Federal Reserve Membership
Who Can Become
a Member of the Federal Reserve System
Any state-chartered bank (mutual or stock-formed) may become a member of the Federal Reserve System. The twelve regional Reserve Banks supervise state member banks as part of the Federal Reserve System's mandate to assure strength and stability in the nation's domestic markets and banking system. Reserve Bank supervision is carried out in partnership with the state regulators, assuring a consistent and unified regulatory environment. Regional and community banking organizations constitute the largest number of banking organizations supervised by the Federal Reserve System.
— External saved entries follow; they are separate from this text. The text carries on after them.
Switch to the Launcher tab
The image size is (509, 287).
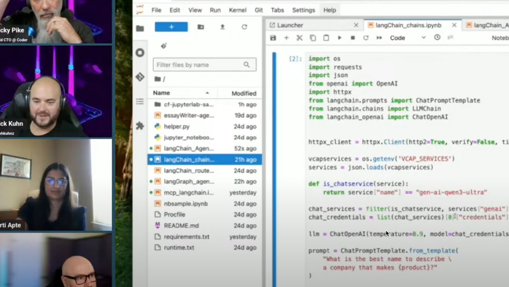click(290, 25)
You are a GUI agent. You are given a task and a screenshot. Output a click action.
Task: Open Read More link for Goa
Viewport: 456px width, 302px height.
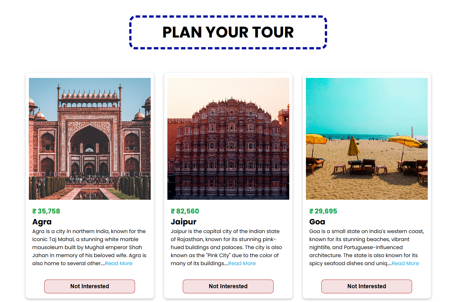point(405,263)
Through its decentralized structure, use of emerging technology and partnerships with state regulators, the Federal Reserve has developed a risk-focused approach that is responsive and provides member banks with a high quality and efficient supervisory process.
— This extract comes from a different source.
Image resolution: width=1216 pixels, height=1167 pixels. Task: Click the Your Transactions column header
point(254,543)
- Supervisory decisions are made at the Reserve Bank,
where officers and examiners are familiar with local
business conditions and practices.
- Bankers have ready access to the Reserve Bank officer
responsible for their institution.
- State member banks are assigned a Reserve Bank representative
to serve as the banks central point of contact
with regard to supervisory and regulatory matters.
- The Federal Reserves local supervision model
is closely aligned with the state banking
model and is supportive of the dual banking system.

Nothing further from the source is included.